Aging, Fast or Slow

When my daughter became pregnant for the first time at 45—with no help from modern medicine—she was told she was probably aging slowly, since it’s rare for women to conceive at that age. She might even be a future centenarian. 

Others may be aging too fast. Quite a few people have been saying recently that, after two years of living with the stress and uncertainty of the pandemic, they feel more than two years older, and they suspect they’ve been aging faster. I’m wondering whether that has happened to me too. At 87, I’d hate to be galloping toward the end of my life. 

Do some people age more quickly or more slowly than others? Can a crisis speed up the rate at which someone is growing older? Curious and a little anxious, I did some research and found the topic more fascinating—and more important—than I’d expected.

Until about 20 years ago, most scientists assumed everyone aged at about the same rate. Now we know that some people do age faster than most, and that a person’s biological age might not be the same as their chronological age. I could be 87, according to my birth certificate, while the cells in my body have the characteristics of someone who’s just 84. Or someone who’s 95. 

Thousands of researchers are trying to find ways to slow aging down for all of us, to extend our healthspans and our lives. There are a few early signs that they may succeed. 

The first step in this research was to find reliable ways to gauge someone’s biological age. Several methods have now been identified. Most promising, perhaps, is the one developed by geneticist Steve Horvath of the University of California, Los Angeles. He analyzes the epigenome, the array of chemical compounds that attach to DNA and turn genes on or off. 
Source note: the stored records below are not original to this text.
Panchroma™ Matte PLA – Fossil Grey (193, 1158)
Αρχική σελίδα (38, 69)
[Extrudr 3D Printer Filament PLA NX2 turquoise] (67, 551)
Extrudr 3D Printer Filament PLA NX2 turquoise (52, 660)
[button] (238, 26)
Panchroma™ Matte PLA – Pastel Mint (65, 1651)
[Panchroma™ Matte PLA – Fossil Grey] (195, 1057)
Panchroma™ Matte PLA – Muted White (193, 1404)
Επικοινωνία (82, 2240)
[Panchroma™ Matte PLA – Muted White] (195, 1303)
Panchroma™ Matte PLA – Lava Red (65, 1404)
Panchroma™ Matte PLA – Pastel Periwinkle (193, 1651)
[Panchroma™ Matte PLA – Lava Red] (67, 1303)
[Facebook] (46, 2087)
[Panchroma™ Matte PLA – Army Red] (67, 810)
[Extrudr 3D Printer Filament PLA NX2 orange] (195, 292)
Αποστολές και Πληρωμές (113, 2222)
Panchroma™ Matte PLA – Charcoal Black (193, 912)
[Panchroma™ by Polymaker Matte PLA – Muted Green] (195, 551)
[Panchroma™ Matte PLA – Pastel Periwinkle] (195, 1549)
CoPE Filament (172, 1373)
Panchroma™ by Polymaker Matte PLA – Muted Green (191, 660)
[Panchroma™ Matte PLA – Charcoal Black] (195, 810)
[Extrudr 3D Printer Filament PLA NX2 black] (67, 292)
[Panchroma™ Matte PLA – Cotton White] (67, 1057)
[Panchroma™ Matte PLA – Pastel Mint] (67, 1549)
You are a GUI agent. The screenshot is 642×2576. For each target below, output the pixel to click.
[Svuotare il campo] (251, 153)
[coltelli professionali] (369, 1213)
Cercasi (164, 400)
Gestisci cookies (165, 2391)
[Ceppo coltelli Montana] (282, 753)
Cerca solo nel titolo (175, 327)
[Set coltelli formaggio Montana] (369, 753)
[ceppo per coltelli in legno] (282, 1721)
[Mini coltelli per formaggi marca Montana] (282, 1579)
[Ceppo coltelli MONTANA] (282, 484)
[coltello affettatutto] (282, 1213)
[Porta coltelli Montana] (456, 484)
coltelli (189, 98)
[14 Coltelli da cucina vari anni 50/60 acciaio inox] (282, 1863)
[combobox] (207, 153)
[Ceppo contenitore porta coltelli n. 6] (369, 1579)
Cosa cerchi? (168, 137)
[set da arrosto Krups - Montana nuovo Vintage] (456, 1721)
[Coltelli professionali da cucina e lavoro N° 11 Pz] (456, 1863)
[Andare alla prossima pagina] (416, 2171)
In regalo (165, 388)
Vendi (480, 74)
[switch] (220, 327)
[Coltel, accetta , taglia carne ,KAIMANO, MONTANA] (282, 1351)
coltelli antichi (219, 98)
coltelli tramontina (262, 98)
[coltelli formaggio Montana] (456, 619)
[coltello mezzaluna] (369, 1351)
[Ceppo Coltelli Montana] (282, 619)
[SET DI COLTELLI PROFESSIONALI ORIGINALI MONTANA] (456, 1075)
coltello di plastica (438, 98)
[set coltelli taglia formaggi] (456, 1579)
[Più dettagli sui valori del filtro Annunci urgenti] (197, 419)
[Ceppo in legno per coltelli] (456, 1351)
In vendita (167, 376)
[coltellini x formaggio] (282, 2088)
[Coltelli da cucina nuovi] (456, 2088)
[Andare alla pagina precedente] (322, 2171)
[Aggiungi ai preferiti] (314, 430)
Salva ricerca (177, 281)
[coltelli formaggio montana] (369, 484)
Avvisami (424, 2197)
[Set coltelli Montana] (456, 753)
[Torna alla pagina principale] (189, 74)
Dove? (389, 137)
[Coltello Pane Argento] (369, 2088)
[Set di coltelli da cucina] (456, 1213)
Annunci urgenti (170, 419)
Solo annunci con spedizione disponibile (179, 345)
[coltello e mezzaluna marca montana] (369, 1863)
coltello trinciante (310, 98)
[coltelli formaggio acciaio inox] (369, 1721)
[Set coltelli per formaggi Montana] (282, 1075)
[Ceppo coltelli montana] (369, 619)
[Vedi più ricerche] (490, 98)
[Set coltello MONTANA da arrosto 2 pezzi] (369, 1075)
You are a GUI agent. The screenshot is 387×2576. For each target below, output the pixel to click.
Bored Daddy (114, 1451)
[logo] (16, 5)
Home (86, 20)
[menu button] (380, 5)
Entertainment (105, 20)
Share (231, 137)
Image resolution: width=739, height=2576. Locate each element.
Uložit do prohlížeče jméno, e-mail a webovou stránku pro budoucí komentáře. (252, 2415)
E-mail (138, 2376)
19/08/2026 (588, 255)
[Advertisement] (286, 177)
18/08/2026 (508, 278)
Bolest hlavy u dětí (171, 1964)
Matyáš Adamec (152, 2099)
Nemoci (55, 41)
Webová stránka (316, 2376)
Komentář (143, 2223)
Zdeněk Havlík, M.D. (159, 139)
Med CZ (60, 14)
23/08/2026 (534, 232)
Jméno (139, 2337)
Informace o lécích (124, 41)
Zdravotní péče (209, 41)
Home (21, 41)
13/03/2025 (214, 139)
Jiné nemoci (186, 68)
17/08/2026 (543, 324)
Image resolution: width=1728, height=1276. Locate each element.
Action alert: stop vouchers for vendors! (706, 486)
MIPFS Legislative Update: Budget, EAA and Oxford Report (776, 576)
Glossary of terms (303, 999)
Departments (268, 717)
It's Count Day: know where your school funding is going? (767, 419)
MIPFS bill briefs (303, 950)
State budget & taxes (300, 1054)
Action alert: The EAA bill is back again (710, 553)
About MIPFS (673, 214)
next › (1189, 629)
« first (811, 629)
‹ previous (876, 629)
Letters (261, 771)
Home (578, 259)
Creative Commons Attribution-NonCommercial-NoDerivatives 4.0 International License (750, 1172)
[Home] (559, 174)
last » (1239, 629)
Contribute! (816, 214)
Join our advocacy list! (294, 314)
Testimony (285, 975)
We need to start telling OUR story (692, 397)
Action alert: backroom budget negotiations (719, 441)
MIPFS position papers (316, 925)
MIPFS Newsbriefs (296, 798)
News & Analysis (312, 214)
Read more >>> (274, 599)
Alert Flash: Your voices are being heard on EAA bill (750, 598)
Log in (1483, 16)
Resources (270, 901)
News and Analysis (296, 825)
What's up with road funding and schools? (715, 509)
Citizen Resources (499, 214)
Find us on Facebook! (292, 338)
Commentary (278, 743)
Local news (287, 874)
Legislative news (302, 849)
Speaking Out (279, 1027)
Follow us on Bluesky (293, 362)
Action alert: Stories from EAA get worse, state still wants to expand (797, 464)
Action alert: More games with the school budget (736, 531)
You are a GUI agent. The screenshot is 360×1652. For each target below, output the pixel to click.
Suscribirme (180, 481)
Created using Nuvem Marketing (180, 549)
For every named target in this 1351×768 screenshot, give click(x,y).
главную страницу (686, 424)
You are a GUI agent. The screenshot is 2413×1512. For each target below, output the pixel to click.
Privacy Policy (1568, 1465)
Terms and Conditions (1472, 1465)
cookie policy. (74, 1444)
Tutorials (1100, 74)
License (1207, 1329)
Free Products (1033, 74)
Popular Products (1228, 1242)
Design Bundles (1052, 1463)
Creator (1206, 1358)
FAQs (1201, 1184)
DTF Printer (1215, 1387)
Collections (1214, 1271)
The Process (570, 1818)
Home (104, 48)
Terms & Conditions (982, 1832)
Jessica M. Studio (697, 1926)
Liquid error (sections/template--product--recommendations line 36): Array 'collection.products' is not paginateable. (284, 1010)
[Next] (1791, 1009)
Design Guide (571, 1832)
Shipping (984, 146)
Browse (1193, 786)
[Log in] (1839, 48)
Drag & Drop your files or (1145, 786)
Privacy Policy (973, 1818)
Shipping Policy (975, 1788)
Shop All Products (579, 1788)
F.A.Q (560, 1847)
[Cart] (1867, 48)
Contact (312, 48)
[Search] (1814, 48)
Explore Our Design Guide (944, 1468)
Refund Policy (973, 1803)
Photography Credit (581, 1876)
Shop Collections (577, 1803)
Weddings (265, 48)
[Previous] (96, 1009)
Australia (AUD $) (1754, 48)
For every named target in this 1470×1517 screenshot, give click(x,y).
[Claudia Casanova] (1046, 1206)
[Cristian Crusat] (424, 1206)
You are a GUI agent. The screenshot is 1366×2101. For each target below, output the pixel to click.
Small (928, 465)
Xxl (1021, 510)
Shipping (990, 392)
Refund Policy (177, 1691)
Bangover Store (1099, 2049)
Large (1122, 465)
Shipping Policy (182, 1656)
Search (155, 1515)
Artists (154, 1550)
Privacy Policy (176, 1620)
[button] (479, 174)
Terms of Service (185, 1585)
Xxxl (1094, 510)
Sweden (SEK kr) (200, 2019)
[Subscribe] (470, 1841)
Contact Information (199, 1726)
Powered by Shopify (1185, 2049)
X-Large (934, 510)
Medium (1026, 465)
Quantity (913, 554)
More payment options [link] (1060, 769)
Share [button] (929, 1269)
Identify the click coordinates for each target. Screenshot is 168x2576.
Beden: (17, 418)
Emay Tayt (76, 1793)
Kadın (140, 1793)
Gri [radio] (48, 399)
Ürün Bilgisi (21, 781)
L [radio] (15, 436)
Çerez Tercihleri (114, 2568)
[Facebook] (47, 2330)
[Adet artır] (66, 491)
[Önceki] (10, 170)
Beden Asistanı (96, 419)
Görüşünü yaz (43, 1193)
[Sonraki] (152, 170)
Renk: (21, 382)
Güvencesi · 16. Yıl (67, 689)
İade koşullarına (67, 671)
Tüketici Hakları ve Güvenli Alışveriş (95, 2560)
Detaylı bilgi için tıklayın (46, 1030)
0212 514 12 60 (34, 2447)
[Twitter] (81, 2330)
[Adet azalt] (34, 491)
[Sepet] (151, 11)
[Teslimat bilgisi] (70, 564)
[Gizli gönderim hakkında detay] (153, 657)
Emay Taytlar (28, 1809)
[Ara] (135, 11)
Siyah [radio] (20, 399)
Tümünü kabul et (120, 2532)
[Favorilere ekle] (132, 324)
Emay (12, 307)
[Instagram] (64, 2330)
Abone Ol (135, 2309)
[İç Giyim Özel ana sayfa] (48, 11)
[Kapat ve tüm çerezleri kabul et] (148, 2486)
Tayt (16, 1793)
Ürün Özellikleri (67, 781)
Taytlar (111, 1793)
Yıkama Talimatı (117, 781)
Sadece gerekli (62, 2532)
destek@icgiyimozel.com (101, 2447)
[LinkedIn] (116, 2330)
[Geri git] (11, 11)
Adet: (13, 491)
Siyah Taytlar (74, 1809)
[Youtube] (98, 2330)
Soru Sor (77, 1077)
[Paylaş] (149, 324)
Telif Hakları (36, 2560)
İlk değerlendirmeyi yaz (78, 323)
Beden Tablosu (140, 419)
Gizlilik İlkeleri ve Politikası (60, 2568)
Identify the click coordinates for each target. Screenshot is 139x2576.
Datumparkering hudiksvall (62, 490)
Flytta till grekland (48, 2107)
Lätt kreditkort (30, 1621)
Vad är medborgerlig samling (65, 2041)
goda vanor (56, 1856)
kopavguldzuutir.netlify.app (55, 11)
Horvath discovered that, as these compounds attach and detach, they form patterns that change in predictable ways as we grow older. He uses epigenetics to determine the biological age of cells, and his studies show that those who are aging faster than most run a small but significant risk of having poorer health and living a shorter life. 

People who are aging quite slowly, on the other hand, are more likely to become centenarians. Horvath says there can be as much as a 15-year difference between a centenarian’s chronological and biological ages. 

Women generally grow older (biologically) more slowly than men do, and Horvath believes that may be why they live longer, on average. Slower aging could also explain something called “the Hispanic paradox.” People of Hispanic ancestry are long-lived, compared to other ethnic and racial groups, despite the fact that they’re more likely to develop diabetes and other serious health problems. 

Horvath estimates that as much as 40 percent of aging speed is determined by heredity. But infectious diseases can accelerate aging, and stress can as well. Which brings us back to the pandemic. A recent article in Nature suggested that COVID may have speeded up aging not only for those who have been infected but for many who simply struggled with the isolation and upheaval.

Lifestyles can also affect the rate at which we age. Research suggests that those who have had more education are apt to age more slowly than others, as are those who are physically active, eat a high-plant diet with lean meats and drink in moderation. 

Horvath has big ambitions. He’s hoping to find a way to increase human healthspans by 10 or 15 years. And he’s had some early, promising results. 

In a small, clinical trial, nine participants took a chemical compound for a year. At the end of that time, when he analyzed their epigenomes, they were biologically two and a half years younger than they were a year earlier. The treatment had not only slowed their aging but reversed it!

Horvath’s team will go on to test their approach in much bigger trials. In the future, he says, many more people may make it to 122—the longest human life on record. 

Do we really want to add so many years to our lives? I’ve asked friends who are, like me, in their 80s, and they say they don’t—not if it means lingering on, frail and chronically ill. Nobody wants that. 

But the stated goal of researchers like Horvath is to extend healthspans as well as lifespans and to delay the onset of aging-related diseases like dementia, cancer and heart disease. And it’s true that most centenarians stay remarkably healthy until not long before they die. Perhaps that’s a bonus that comes with aging slowly. 

If so, and if epigenetics or some other intervention will get us there, I’m all for it.